Of course, this is the geo-economic side to Trump’s geostrategic undermining of a unified USA-EU approach to facing Russia over its invasion of Ukraine. (However exactly how that new geostrategic relationship with Europe and NATO might all fit into Trump’s larger, global security strategy is still mostly up in the air, a matter still taking shape.)
However, as for these massive tariffs on Europe and Asian allies, these are a systematic attempt to dismantle globalization as we have known it and instead to focus on the subordination of European and Asian allies to a system where hegemon is unwilling to pay certain costs of maintaining its allies within its system.
Trump envisions a system where the USA makes no sacrifices or pays no communal costs, but must profit at every step from each and every ally. Indeed, the USA has powerful tools afforded it from its geo-economic dominance, tools which Trump seeks to exploit to unilaterally shape international economic and geopolitical relations, while forcing its allies to pay for the privilege and advantages of belonging to the USA-hegemon-maintained system.
This is a sort of tribute system, where the tributes are trade tariffs and significant, uniform contributions to the collective military burden. Spheres of influence or empires organized on a purely tribute basis, since ancient times, tend to be less stable than the more “enlightened” ones where the hegemon is willing to pay various costs to maintain a system – such as the USA had done with the globalized free trade and NATO military systems – that its own domestic economy can most sustantiallt profit from.

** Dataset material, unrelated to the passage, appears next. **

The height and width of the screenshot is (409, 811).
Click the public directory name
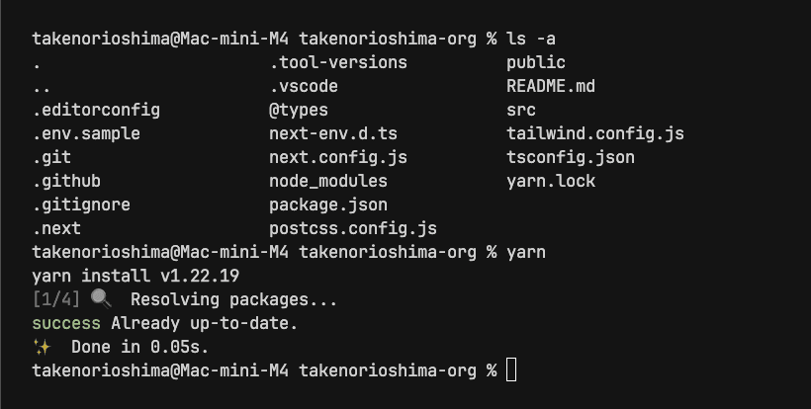point(535,62)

I explained how how protective tariffs are not so likely to build up USA manufacturing, but rather allow them to stagnate innovation and raise domestic USA prices. I gave an example of how Ronald Reagan learned this with his auto tariffs on Japan that the USA automobile industry exploited in the 1980s.

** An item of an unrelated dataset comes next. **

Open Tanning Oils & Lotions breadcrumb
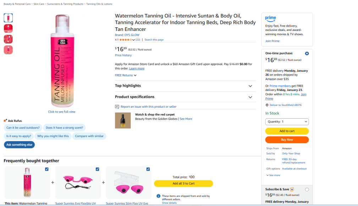This screenshot has width=358, height=206. (99, 4)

So too, I explained that, if indeed the federal government collects trillions of dollars on tariffs as Trump promises, these will be paid by USA consumers being taxed to buy any imported product. The USA taxpayers will pay this bill.
I also clarified, by examples from the USA auto industry, where I worked in the 1970-80s, of how it has always been primarily automation and robotization that has reduced these key USA manufacturing jobs, with foreign outsourcing of production a lesser cause. In fact, Nord America has continued to take a larger and larger percentage of total automobile sales since ca. 2017, actually increasing its share, while both China and Europe’s shares have fallen (European Central Bank data). So, Trump’s grand scheme to increase USA manufacturing jobs seems based on shaky, slip-shod populist tropes. The aim of increasing USA production of real things, of industrial production indeed has merit, especially since China now has fully one-third of all global manufacturing capacities. This is not only a geo-economic risk for the USA and its allies but a geostrategic one as well. However, Donald Trump’s approach, with blanket tariffs on allies and China alike, is dubious and appears more of a revenue grab from tariffs (a grab from US citizens and residents, and businesses, who will actually pay these tariffs).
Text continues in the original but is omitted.